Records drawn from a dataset
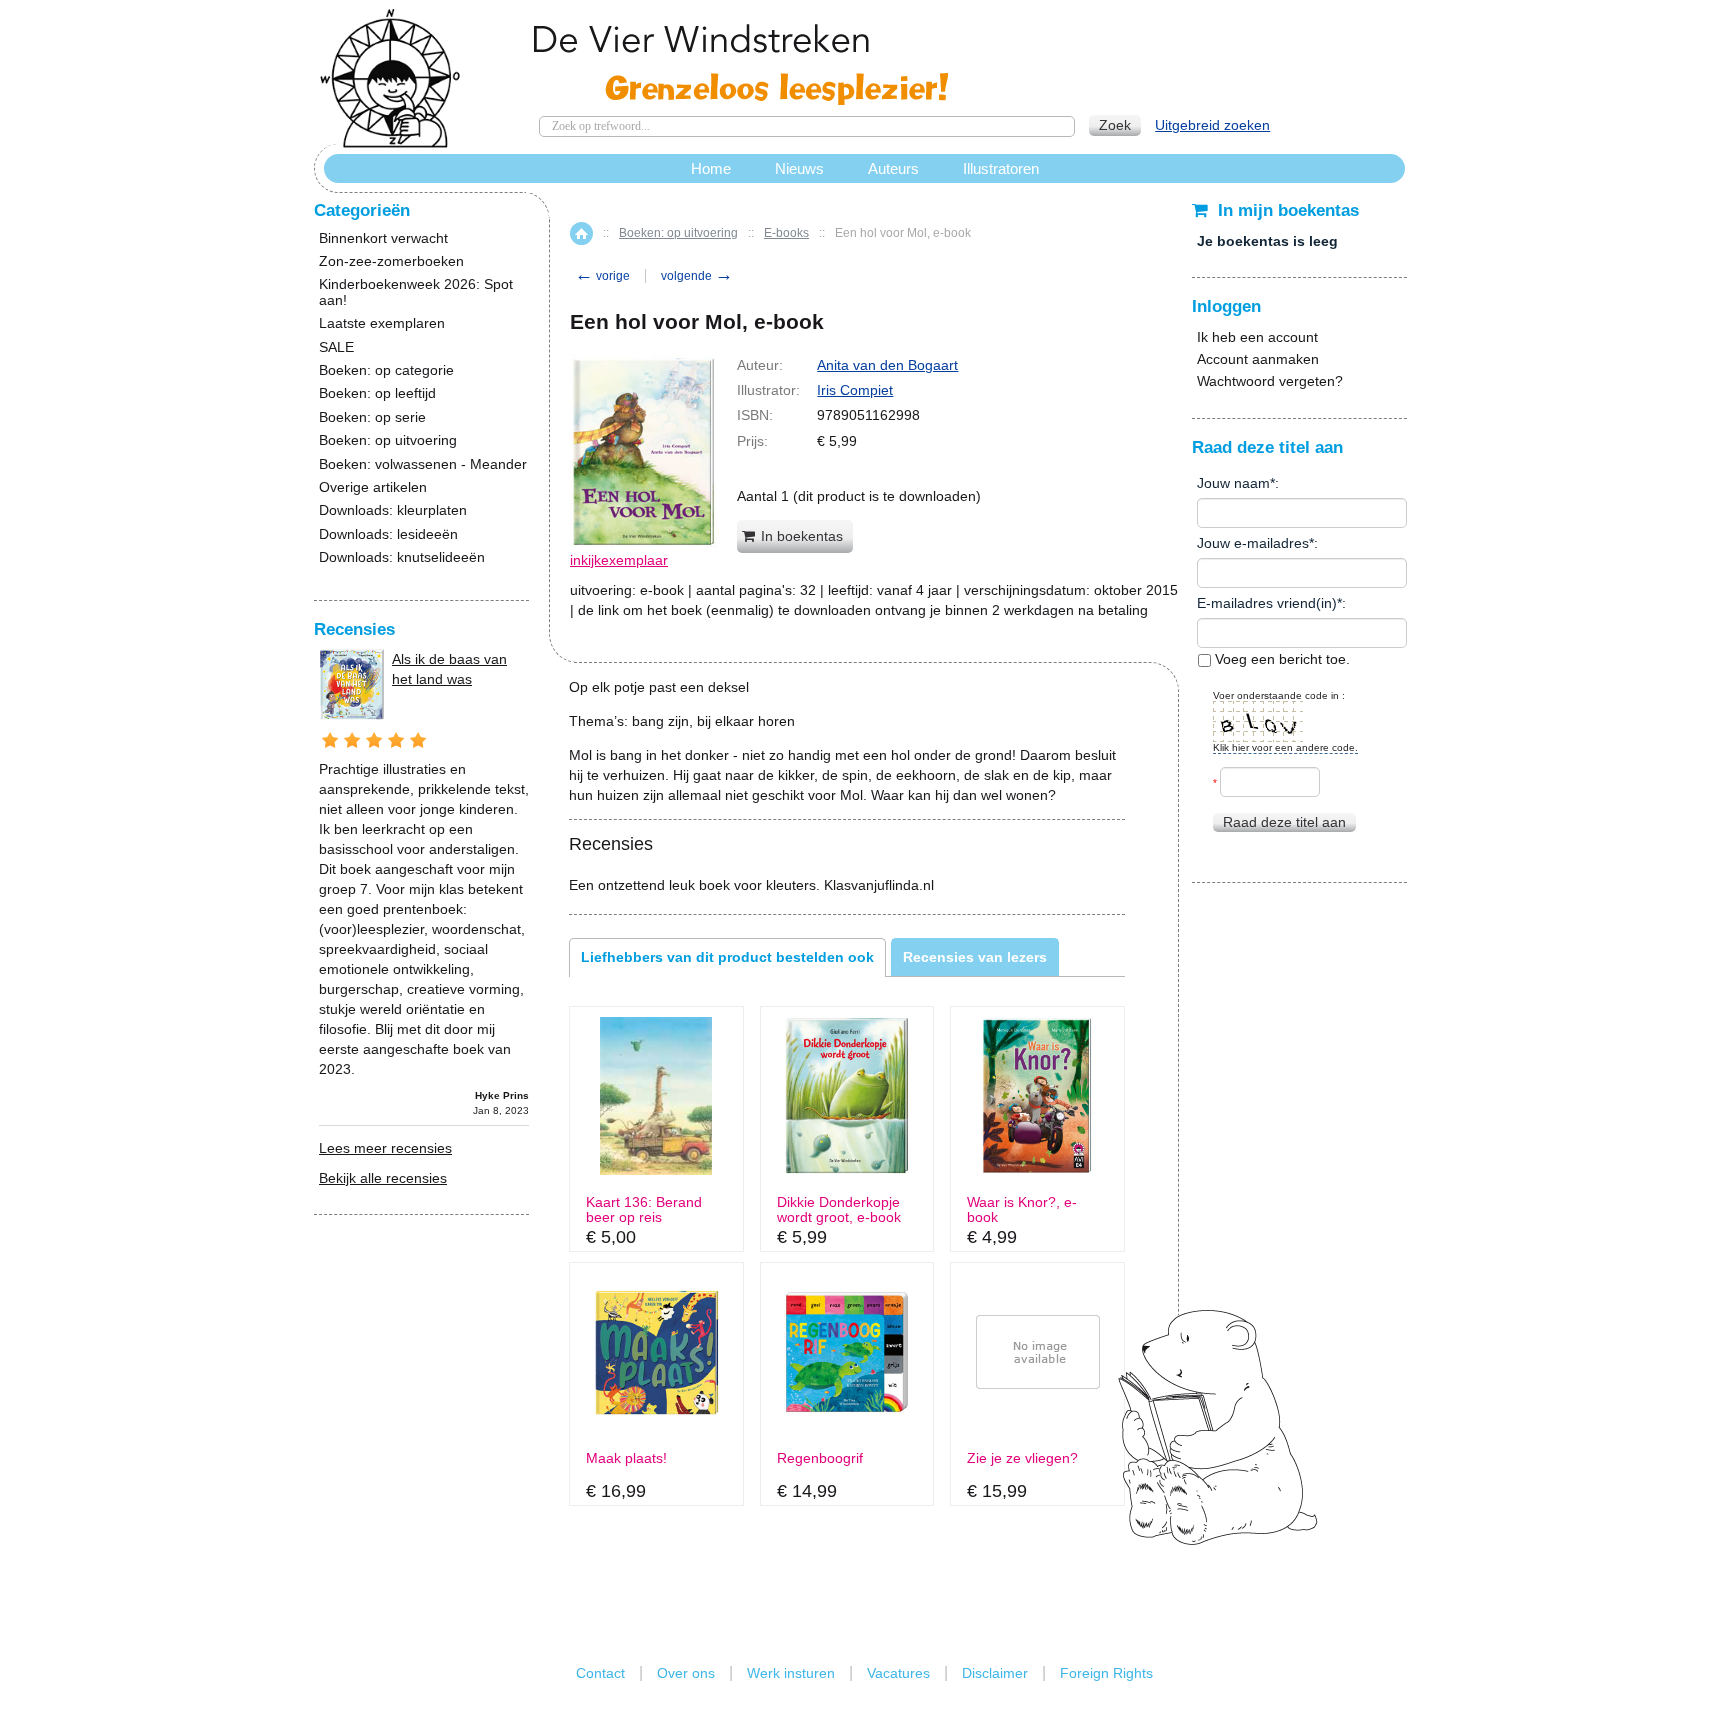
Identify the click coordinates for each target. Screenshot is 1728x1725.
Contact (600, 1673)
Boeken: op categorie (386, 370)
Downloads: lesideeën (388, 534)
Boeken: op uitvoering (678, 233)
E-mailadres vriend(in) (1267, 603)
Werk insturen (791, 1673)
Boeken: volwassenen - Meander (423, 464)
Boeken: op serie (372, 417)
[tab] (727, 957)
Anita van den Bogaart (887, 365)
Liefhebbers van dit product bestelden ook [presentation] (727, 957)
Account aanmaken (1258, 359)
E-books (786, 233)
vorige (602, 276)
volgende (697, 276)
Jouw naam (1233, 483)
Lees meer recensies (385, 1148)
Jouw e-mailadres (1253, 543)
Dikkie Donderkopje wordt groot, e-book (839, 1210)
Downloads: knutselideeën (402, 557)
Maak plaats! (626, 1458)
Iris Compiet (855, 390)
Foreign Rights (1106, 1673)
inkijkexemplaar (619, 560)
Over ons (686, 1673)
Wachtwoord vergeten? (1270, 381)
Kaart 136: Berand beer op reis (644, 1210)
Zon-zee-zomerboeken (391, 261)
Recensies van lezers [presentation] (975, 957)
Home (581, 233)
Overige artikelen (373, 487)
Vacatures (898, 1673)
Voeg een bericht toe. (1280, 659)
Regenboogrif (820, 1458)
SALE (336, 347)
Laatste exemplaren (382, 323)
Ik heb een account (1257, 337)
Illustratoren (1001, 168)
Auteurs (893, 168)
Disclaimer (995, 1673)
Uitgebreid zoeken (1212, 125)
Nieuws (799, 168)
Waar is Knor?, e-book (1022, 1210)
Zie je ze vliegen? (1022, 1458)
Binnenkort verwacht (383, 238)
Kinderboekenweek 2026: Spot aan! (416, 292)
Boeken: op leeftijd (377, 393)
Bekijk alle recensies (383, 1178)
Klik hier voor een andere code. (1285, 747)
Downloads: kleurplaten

◆ **Work instructions**: Copy each record exactly. Leave any images out of the copy.

◆ **Written solution**:
Identify the click coordinates for each target. Screenshot is 1728x1725.
Contact (600, 1673)
Boeken: op categorie (386, 370)
Downloads: lesideeën (388, 534)
Boeken: op uitvoering (678, 233)
E-mailadres vriend(in) (1267, 603)
Werk insturen (791, 1673)
Boeken: volwassenen - Meander (423, 464)
Boeken: op serie (372, 417)
[tab] (727, 957)
Anita van den Bogaart (887, 365)
Liefhebbers van dit product bestelden ook [presentation] (727, 957)
Account aanmaken (1258, 359)
E-books (786, 233)
vorige (602, 276)
volgende (697, 276)
Jouw naam (1233, 483)
Lees meer recensies (385, 1148)
Jouw e-mailadres (1253, 543)
Dikkie Donderkopje wordt groot, e-book (839, 1210)
Downloads: knutselideeën (402, 557)
Maak plaats! (626, 1458)
Iris Compiet (855, 390)
Foreign Rights (1106, 1673)
inkijkexemplaar (619, 560)
Over ons (686, 1673)
Wachtwoord vergeten? (1270, 381)
Kaart 136: Berand beer op reis (644, 1210)
Zon-zee-zomerboeken (391, 261)
Recensies van lezers [presentation] (975, 957)
Home (581, 233)
Overige artikelen (373, 487)
Vacatures (898, 1673)
Voeg een bericht toe. (1280, 659)
Regenboogrif (820, 1458)
SALE (336, 347)
Laatste exemplaren (382, 323)
Ik heb een account (1257, 337)
Illustratoren (1001, 168)
Auteurs (893, 168)
Disclaimer (995, 1673)
Uitgebreid zoeken (1212, 125)
Nieuws (799, 168)
Waar is Knor?, e-book (1022, 1210)
Zie je ze vliegen? (1022, 1458)
Binnenkort verwacht (383, 238)
Kinderboekenweek 2026: Spot aan! (416, 292)
Boeken: op leeftijd (377, 393)
Bekijk alle recensies (383, 1178)
Klik hier voor een andere code. (1285, 747)
Downloads: kleurplaten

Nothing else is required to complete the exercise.